(Export Development Canada – Peter G. Hall)
Booming commodity prices led to announcements of sizable mineral investment projects in recent years. The commodity bust saw many immediate project cancellations. Rapid evaporation of billions of dollars of anticipated spending likely contributed to the economic downturn, and to the alarming drop in business confidence. But are all of the scuppered projects on indefinite hold.
Large-scale projects that were cancelled around the world are too many to number. Suffice it to say that there were enough of them that mineral commodity-watchers quickly projected an impending second rapid run-up in prices due to supply shortages, economic downturn notwithstanding. With its heavy mineral sector interests, Canada was not exempt. Cancellations hit the oil and gas industry, with the highest-profile cuts being multi-billion-dollar oilsands projects. Key investments in a number of base metal mines were also pulled in the past year.
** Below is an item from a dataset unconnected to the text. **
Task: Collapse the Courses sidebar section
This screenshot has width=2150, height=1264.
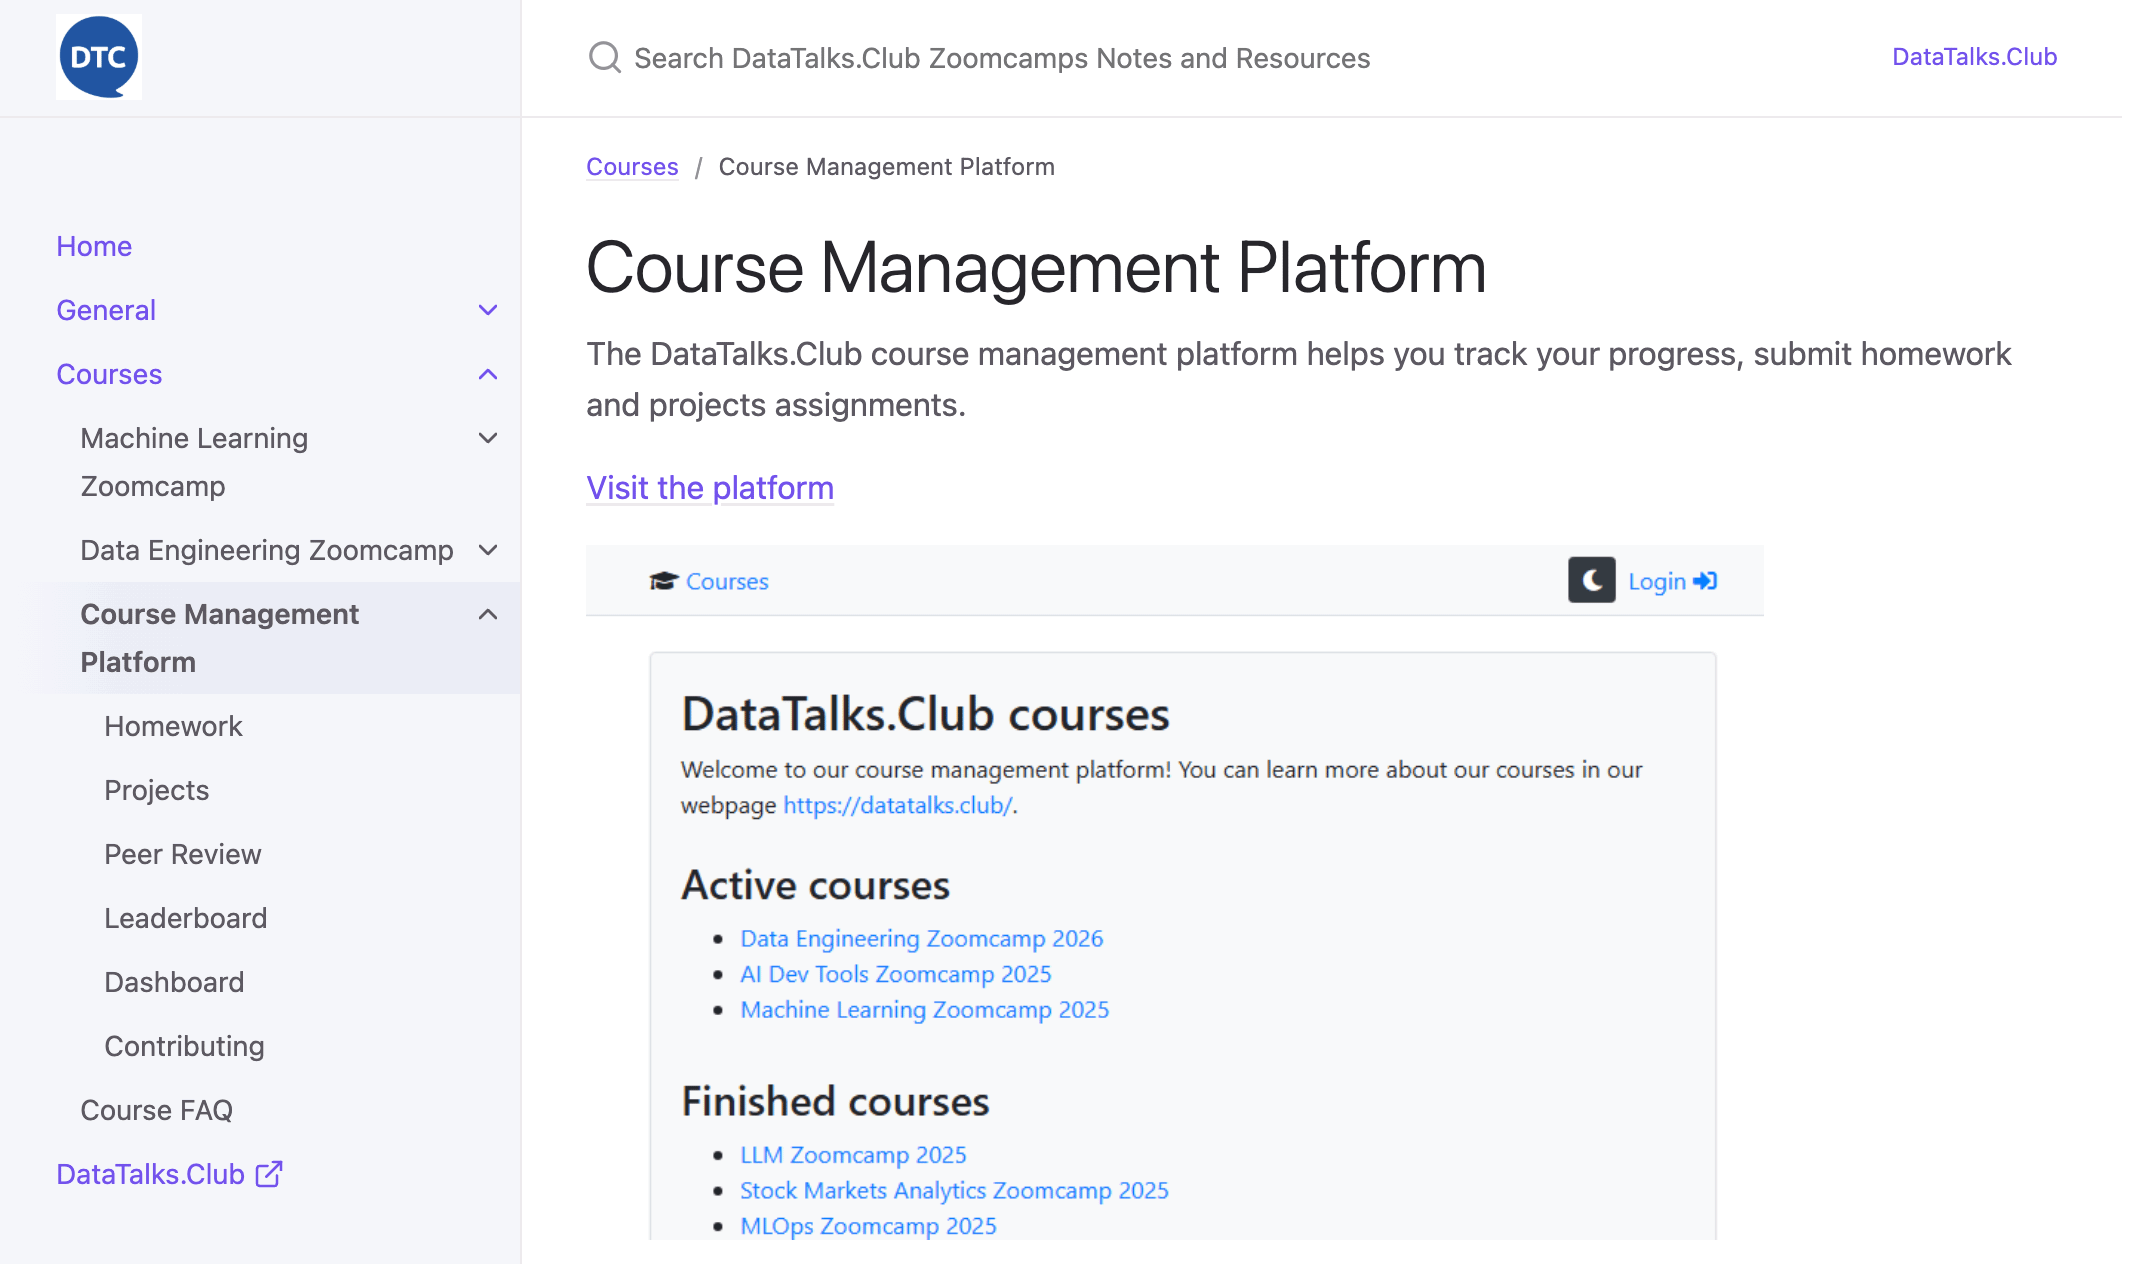Action: pos(488,374)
At first glance, plunging selling prices seem reason enough to pull the plug. But that argument only works if the projects in question needed sky-high prices to justify them. For some projects, this appeared to be the case. But for most, projects were designed to make money at much lower prices than last year’s peaks. If so, then why the headline-grabbing cancellations?
Actually, plunging prices are in fact the answer – with a twist. Input costs for these huge projects also went into freefall. Everything from steel to copper and other base metals, fuel, building materials, to machinery and equipment has seen price compression in the past year. Declines have been well into the double digits, and as such, have a marked impact on the bottom line. Read more here.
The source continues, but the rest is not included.